Para o advogado Renato Opice Blum, coordenador do curso de direito digital do Insper, a tecnologia avançou mais rápido que a lei. Segundo ele, é preciso que exista um equilíbrio entre a privacidade dos usuários e a possibilidade de investigação judicial.“Se as informações não forem fornecidas, os criminosos não serão encontrados. O WhatsApp vai virar um paraíso digital para o crime, e isso não pode acontecer.” Metadados. Há quem aponte que a polícia, no entanto, pode fazer uso de outras informações nas investigações. São os chamados meta dados: eles mostram, por exemplo, a hora em que um usuário enviou uma mensagem para outro. “O conteúdo das comunicações não são o único elemento que pode levar à resolução de um caso”, diz Marília Maciel, do CTS. “A criptografia não afeta os metadados, e, segundo o Marco Civil da Internet, os aplicativos têm de guardá-los por seis meses e fornecê-los à Justiça.”O WhatsApp diz que não guarda os metadados, o que caracterizaria infração ao Marco Civil.

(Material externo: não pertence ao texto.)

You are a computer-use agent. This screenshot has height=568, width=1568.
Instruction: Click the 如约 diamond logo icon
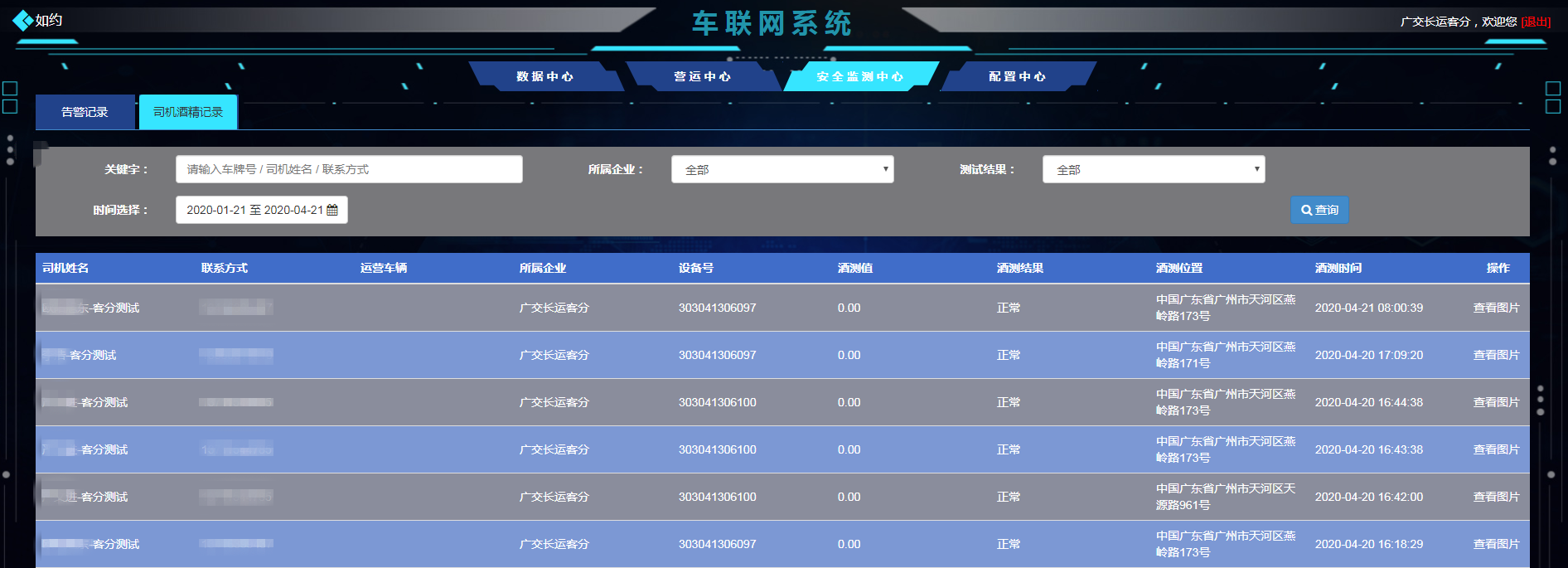pyautogui.click(x=22, y=21)
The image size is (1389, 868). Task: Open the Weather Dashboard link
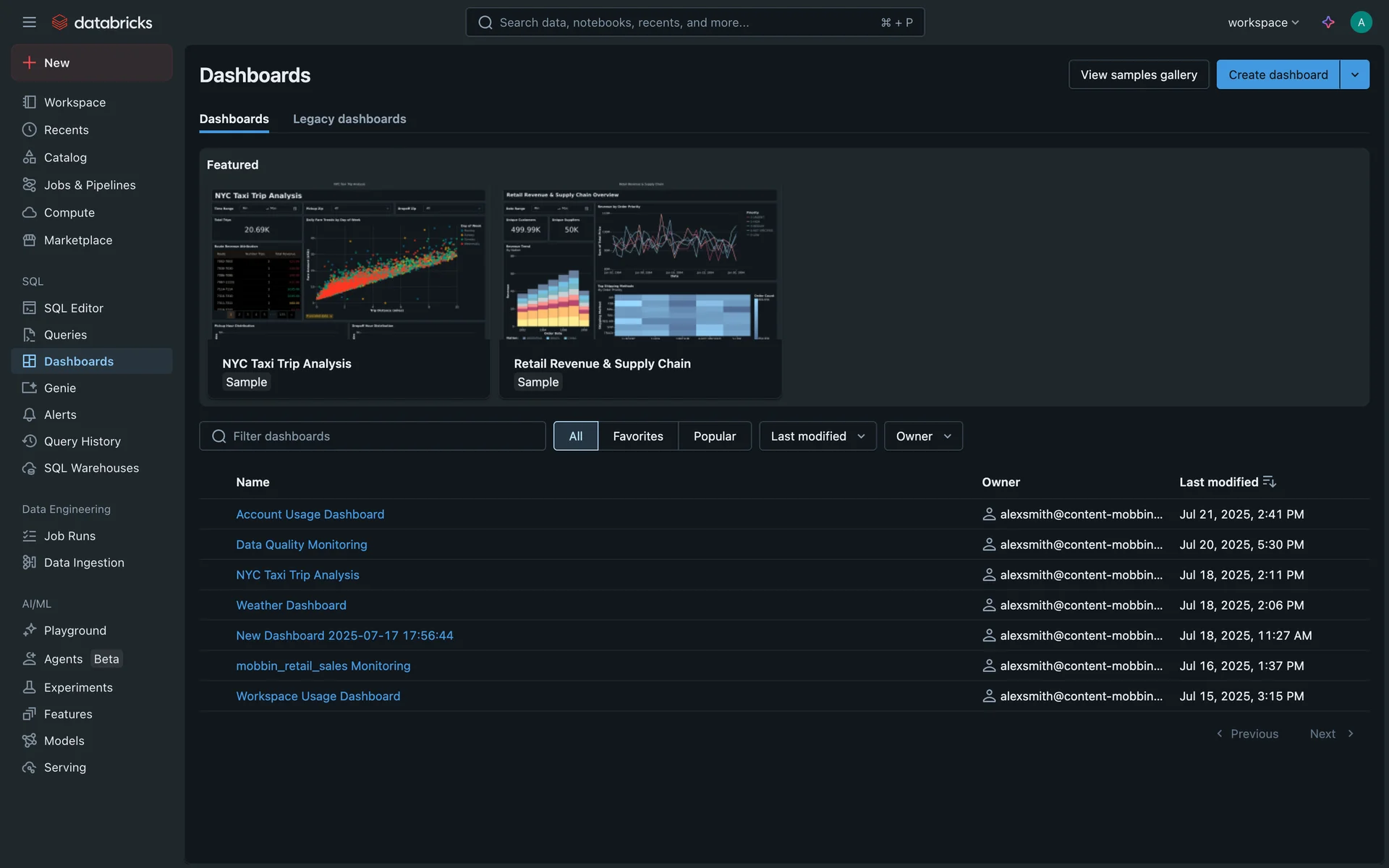[x=291, y=605]

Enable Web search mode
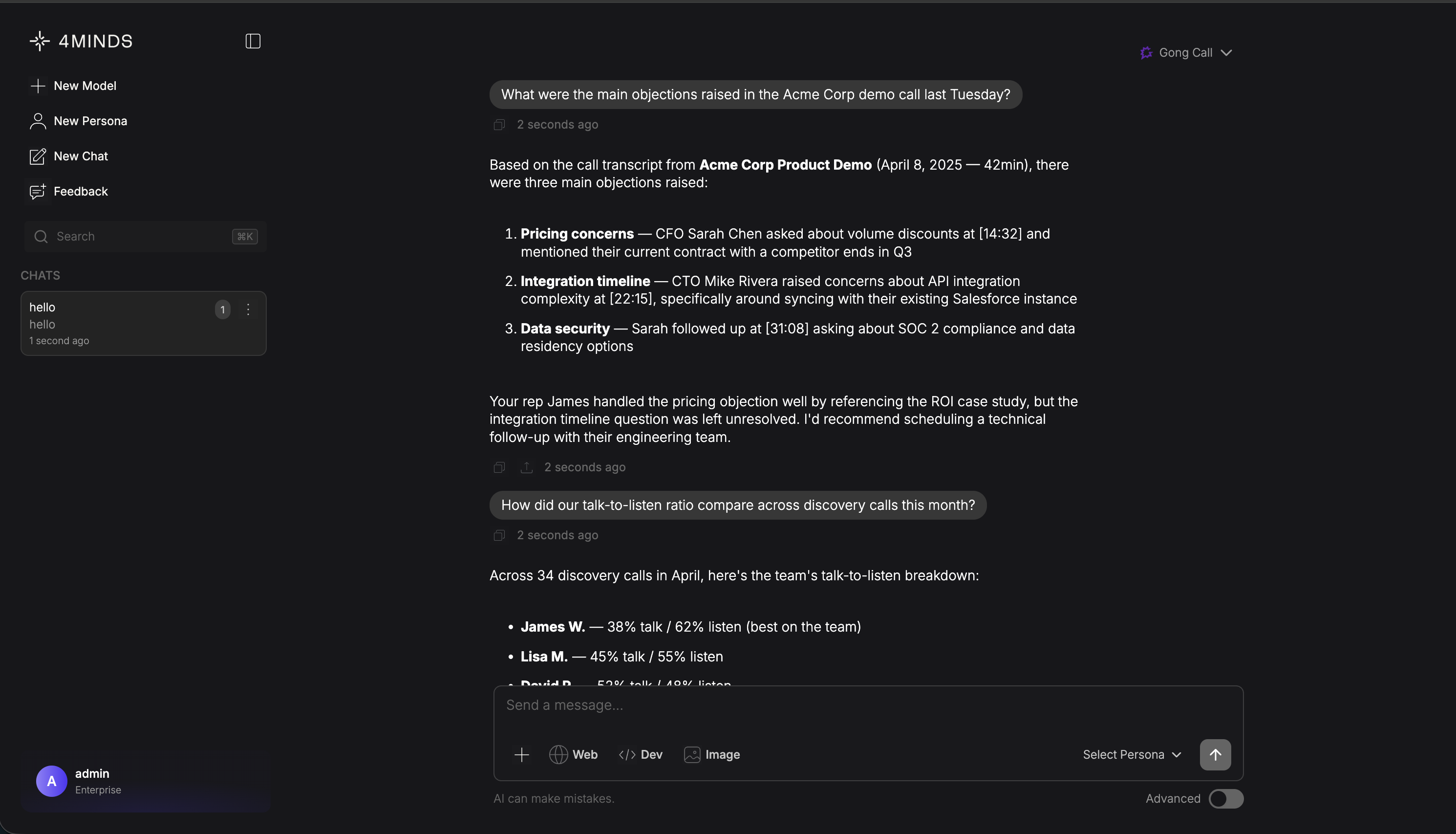click(574, 754)
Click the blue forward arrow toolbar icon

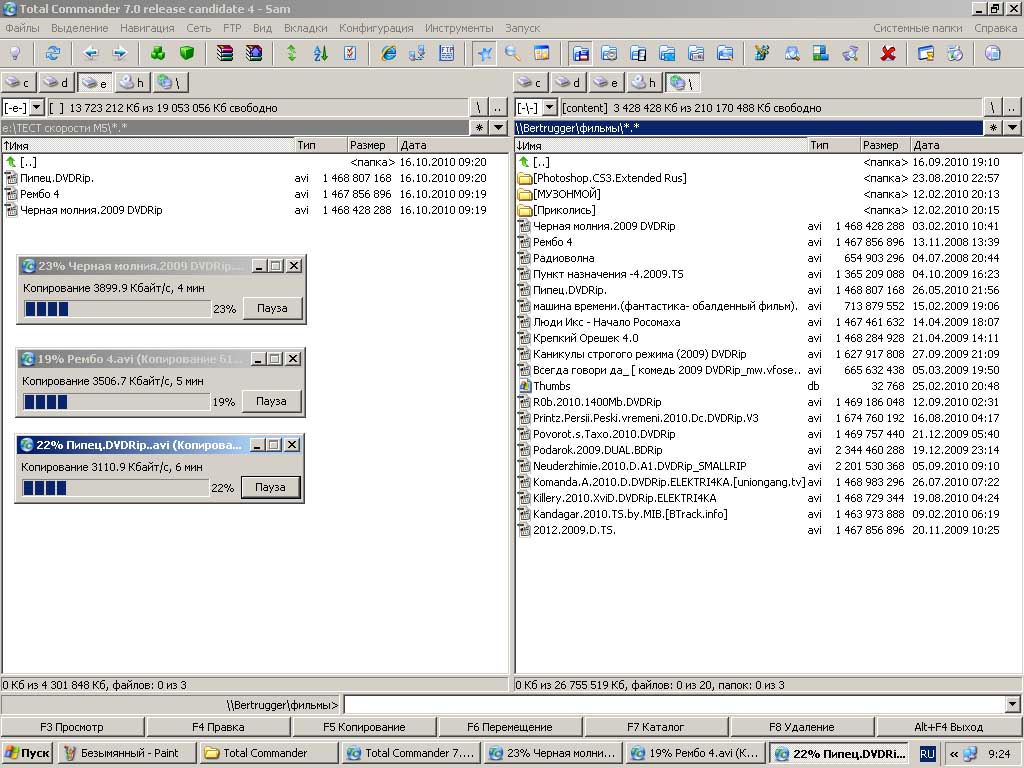(x=119, y=53)
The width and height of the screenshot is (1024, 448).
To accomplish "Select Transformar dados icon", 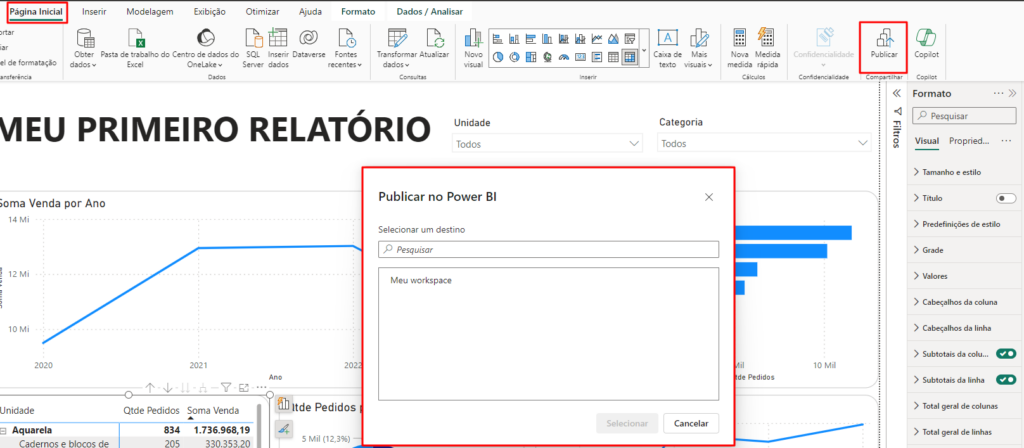I will pyautogui.click(x=396, y=40).
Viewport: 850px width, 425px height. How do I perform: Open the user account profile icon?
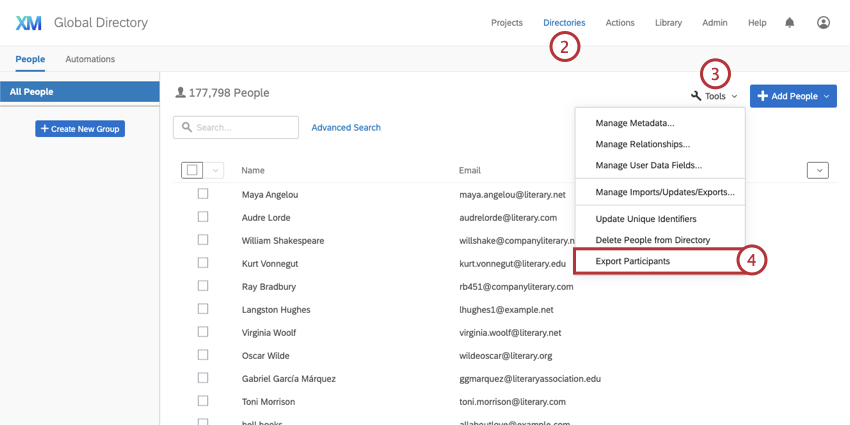823,22
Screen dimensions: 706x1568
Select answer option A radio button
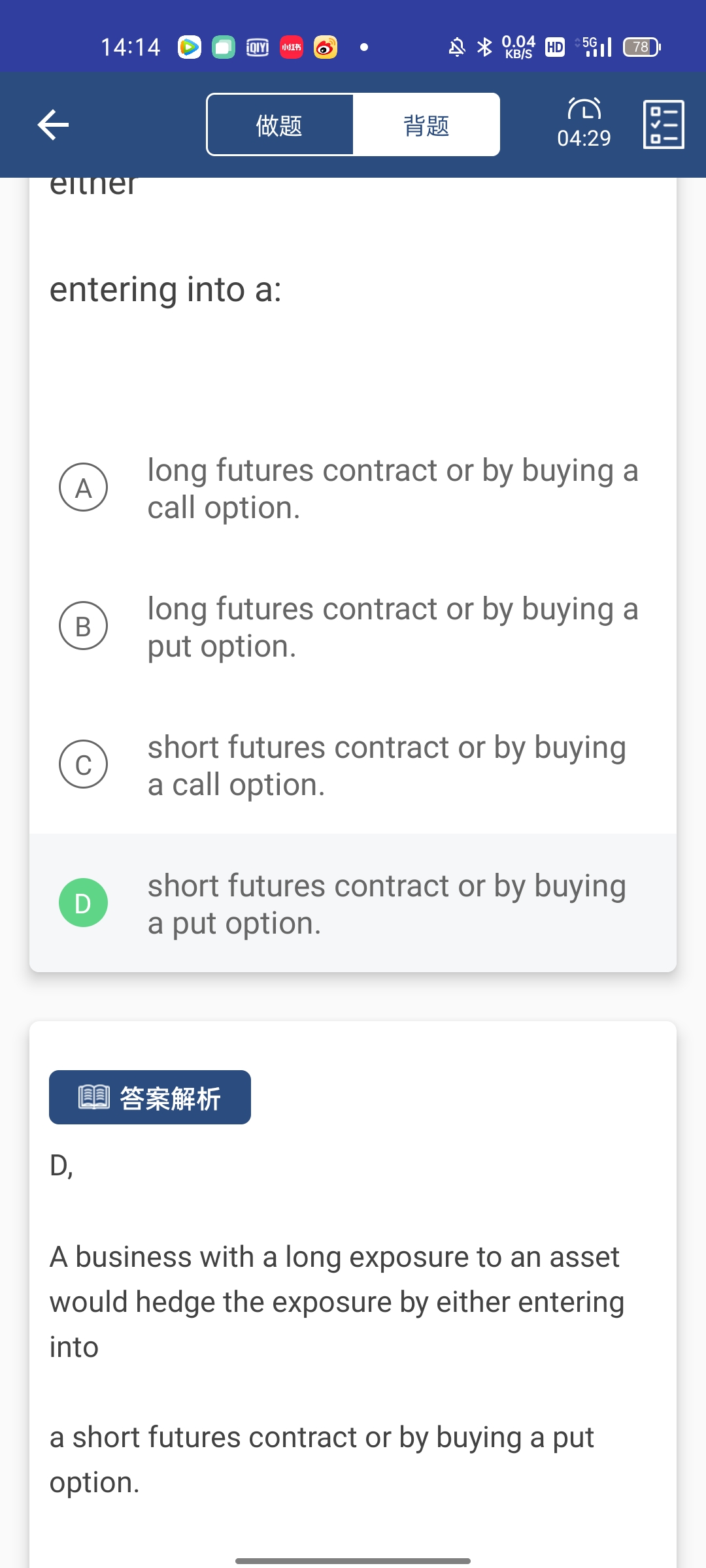pyautogui.click(x=84, y=487)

ENTREVISTA Matt Steinfeld, diretor global de comunicação do WhatsApp
‘Queremos resolver os problemas de forma colaborativa’ O WhatsApp diz que não tem as informações que a Justiça pede. O sr. pode explicar por quê?
Recentemente, o WhatsApp anunciou a criptografia de ponta a ponta por padrão em todas as mensagens. Isso significa que, quando uma pessoa envia uma mensagem, somente ela e o destinatário podem ler essa mensagem. Quando a mensagem é enviada, ela é embaralhada em um código de letras e números. Assim, mesmo que seja interceptada, ninguém consegue entendê-la. Ninguém pode ter acesso ao conteúdo daquela mensagem e isso inclui o WhatsApp. Nós não temos como decodificar a mensagem.
Vocês armazenam metadados sobre os usuários?
Nós tipicamente não coletamos muitos dados sobre os usuários. Quando você se cadastra no WhatsApp, você informa o número do seu telefone e nós temos essa informação. Quando falamos em metadados, nós não armazenamos essas informações em nossos servidores.
Vocês estão cientes de que o Marco Civil da Internet exige a guarda de metadados?
Nós sempre procuramos manter o serviço o mais simples possível e o fato de não armazenarmos essas informações nos permite oferecer um aplicativo mais rápido e confiável. É a forma como oferecemos o serviço em todo o mundo.
De que maneira o WhatsApp tem colaborado com a Justiça brasileira para evitar bloqueios?
Um grupo de pessoas do WhatsApp está no Brasil nesta semana para se reunir com oficiais, autoridades e promotores de Justiça para adotar uma política mais aberta de comunicação com as autoridades. Queremos ajudar a esclarecer mal entendidos ou dúvidas sobre o serviço. Nossa esperança é que uma comunicação mais clara permita que possamos trabalhar juntos para resolver os problemas de forma colaborativa.
Vocês recorreram da decisão?
Sim. Não estou certo de quando teremos uma resposta da Justiça, mas nós entramos com um recurso ontem, e a ordem de bloqueio é de 72 horas. Nós esperamos reverter essa decisão antes disso.
O WhatsApp já enfrentou situação similar em outros países?
Alguns recursos foram bloqueados por um período de tempo, mas o Brasil é muito importante para nós, com mais de 100 milhões de usuários. Nós realmente queremos que isso não se repita.